The Seven Years’ War, otherwise called the Third Silesian War, because it finally settled the question whether Silesia should be Austrian or Prussian, though it involved almost every European Power, was an episode in a far larger controversy. French and English were at peace in the old world, but a feud had broken out in the backwoods of the new, where their strife was for the grandest prize ever disputed by man, dominion over America from the Atlantic ultimately to the Golden Gates of the Pacific, and for the future of the world. The French were masters of the lake region and the St. Lawrence, and also of the Mississippi basin. They claimed the intervening country by right of discovery, and they began, in 1748, to establish an effective occupation of the valley of the Ohio. The English might retain the Atlantic fringe; the French would possess the hinterland from Louisbourg to New Orleans.

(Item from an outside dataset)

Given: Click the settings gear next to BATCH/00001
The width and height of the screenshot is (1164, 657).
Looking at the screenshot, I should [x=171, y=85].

They planted a chain of posts, choosing the place for them with superb intuition. One is now Detroit, another Chicago. And under the inland slope of the Alleghanies, where the waters fall towards the Gulf of Mexico, at the confluence of the Monongahela with the Ohio, a French officer, Duquesne, built a fort, the most important of all, which closed the interior to our colonies, but which has undergone a significant change of name, for Fort Duquesne is called after Pitt, and is the Birmingham of America.
This annexation of debatable land was an act of aggression to which the colonists were not bound to submit. The first to understand that it was a question of existence was the man on whose head the destinies of the country rested. Washington twice led expeditions against Duquesne, the second time with Regulars under Braddock, and was each time defeated. The question of the possession of the interior was left to be decided on the Heights of Abraham. It was worth more to the English people than any continental issue. The quarrel spread to the ocean, and we made no scruple to assail French ships wherever the conditions were favourable.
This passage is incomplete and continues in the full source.